The reciprocal-trade-agreement system is flexible; it encourages international trade instead of stifling it; it aids the war effort. The Reciprocal Trade Treaty Act should be promptly renewed.” Kansas City (Mo.) Times, April 13, 1943.

If it is not renewed before that time Congress will have put the world on notice that we are withdrawing from a vital field of cooperative effort. The shock to the hope of our allies and friends for a durable peace can readily be imagined.
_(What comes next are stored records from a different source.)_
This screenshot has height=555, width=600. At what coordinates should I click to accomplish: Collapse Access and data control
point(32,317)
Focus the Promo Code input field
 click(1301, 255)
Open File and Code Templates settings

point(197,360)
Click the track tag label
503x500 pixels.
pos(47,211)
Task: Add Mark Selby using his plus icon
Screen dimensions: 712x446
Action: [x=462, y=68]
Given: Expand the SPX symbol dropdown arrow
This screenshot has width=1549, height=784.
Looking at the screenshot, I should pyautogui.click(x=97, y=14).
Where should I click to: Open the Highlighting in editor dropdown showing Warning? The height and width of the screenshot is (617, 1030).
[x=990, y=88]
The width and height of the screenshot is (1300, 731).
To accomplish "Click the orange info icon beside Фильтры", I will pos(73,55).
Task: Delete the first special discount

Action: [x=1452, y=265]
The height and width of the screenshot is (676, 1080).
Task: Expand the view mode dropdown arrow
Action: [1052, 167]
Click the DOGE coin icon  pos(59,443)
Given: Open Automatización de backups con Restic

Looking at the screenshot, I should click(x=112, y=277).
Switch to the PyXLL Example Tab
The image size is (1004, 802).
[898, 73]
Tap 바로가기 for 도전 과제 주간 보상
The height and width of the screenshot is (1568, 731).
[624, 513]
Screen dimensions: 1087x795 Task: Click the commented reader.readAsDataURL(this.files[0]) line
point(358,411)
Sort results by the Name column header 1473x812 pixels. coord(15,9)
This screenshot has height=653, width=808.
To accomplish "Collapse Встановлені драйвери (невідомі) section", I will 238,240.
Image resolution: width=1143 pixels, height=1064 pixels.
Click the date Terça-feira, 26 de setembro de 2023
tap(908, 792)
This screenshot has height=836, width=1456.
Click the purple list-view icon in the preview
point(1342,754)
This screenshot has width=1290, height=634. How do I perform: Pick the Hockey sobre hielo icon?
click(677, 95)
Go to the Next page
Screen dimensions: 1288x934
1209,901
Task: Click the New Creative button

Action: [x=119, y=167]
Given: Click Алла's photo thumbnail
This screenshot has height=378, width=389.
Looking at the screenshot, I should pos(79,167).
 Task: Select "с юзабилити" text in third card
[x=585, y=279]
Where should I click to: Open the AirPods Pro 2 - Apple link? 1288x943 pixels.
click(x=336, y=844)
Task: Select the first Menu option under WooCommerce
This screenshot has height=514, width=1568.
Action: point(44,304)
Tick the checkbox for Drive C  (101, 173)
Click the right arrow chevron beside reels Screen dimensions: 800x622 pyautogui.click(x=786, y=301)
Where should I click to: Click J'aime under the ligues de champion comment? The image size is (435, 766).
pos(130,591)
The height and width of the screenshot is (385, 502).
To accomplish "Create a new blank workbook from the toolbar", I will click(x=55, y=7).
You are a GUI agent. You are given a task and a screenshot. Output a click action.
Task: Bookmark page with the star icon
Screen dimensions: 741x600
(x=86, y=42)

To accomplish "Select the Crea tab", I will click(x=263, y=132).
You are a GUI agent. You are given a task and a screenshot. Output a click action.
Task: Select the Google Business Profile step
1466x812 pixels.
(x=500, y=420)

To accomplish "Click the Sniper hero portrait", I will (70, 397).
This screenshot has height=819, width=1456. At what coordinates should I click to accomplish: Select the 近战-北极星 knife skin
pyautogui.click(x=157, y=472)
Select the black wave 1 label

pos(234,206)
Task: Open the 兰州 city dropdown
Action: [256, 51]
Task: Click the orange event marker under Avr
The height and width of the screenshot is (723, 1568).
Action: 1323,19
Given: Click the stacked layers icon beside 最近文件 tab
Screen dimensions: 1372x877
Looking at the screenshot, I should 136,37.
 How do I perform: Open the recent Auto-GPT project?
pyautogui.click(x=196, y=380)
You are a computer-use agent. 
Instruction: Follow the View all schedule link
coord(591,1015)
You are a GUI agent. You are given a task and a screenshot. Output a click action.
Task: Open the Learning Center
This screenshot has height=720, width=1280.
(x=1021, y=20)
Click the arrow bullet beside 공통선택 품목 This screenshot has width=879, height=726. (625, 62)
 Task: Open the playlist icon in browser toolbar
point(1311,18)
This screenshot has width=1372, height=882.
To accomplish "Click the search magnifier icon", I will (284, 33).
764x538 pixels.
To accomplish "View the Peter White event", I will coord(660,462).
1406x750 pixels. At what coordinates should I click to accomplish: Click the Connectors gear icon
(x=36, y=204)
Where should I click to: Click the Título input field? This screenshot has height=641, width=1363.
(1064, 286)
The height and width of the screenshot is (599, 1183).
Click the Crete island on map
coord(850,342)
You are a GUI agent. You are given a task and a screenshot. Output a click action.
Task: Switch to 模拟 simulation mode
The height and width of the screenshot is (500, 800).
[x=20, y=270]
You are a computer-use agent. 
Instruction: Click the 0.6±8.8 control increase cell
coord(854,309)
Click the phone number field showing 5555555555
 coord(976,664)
The chief threat to the Hull program today seems to come not from open opposition in Congress but from inertia or lack of appreciation of the urgency of its prompt reenactment at this moment." Wilmington News, April 13, 1943.

"With the possible exception of the Lend-Lease Act, no piece of legislation has a more important bearing on our foreign relations and none is being watched with more intense interest by our allies than the bill now before the House Ways and Means Committee to renew the reciprocal trade agreements law.” Chicago News (by Edwin A. Lahey), April 12, 1943.

A good deal of double talk will mark the debate on this legislation. It has always been so with the tariff question. But it seems clear enough that if Congress renews the Trade Agreements Act it means that the United States can reasonably be expected to work with the rest of the world after the war in the solution of world-wide economic problems.

"Likewise, if Congress emasculates the act or refuses to renew it, it destroys the economic underpinning for post-war collaboration with the rest of the world. Economic isolation must of necessity mean political isolation. Atlanta Journal, April 14, 19h3.

“How can anyone who has at heart the interests of the agricultural South oppose a renewal of the Reciprocal Trade Agreements Act? Oregon Journal, April 15, 1943.

Political and economic isolationism once served America-in its internal development years, when America was young and the world large-but in the last quarter of a century it has slowly but surely become symptomatic not only of trade wars but of shooting wars. And we want no more of them. Or do we? Congressional action on the 3-year extension of the Reciprocal Trade Agreements Act will answer the question in large measure.”